● Problem to work on:
Copy out the material from the line containing "Open the Avengers: Endgame poster" down to the line containing "tap(647, 289)", both included and requests and all. Multiply every coordinate in the answers by 2.15, round to whole numbers with halves going up, and leave the pictures out.

● Material shown:

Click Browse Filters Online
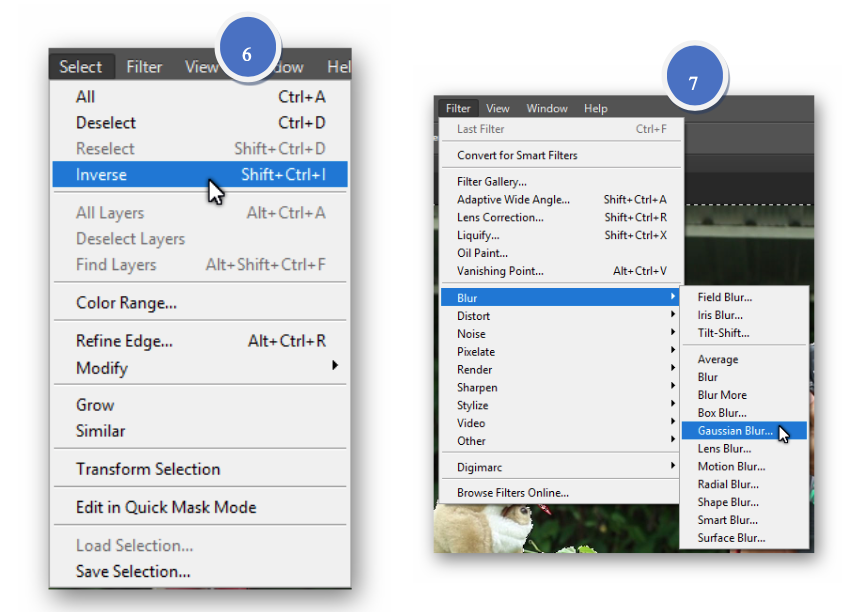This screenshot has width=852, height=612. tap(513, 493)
...
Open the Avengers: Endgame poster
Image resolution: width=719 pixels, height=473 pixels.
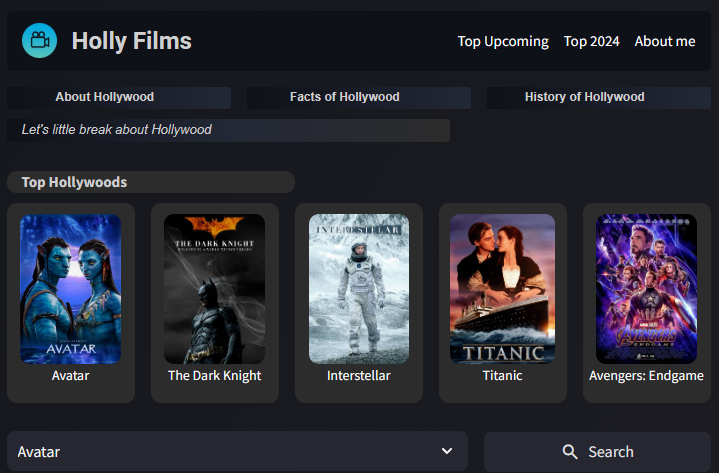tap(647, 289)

● The answer:
Open the Avengers: Endgame poster
Image resolution: width=719 pixels, height=473 pixels.
tap(1391, 621)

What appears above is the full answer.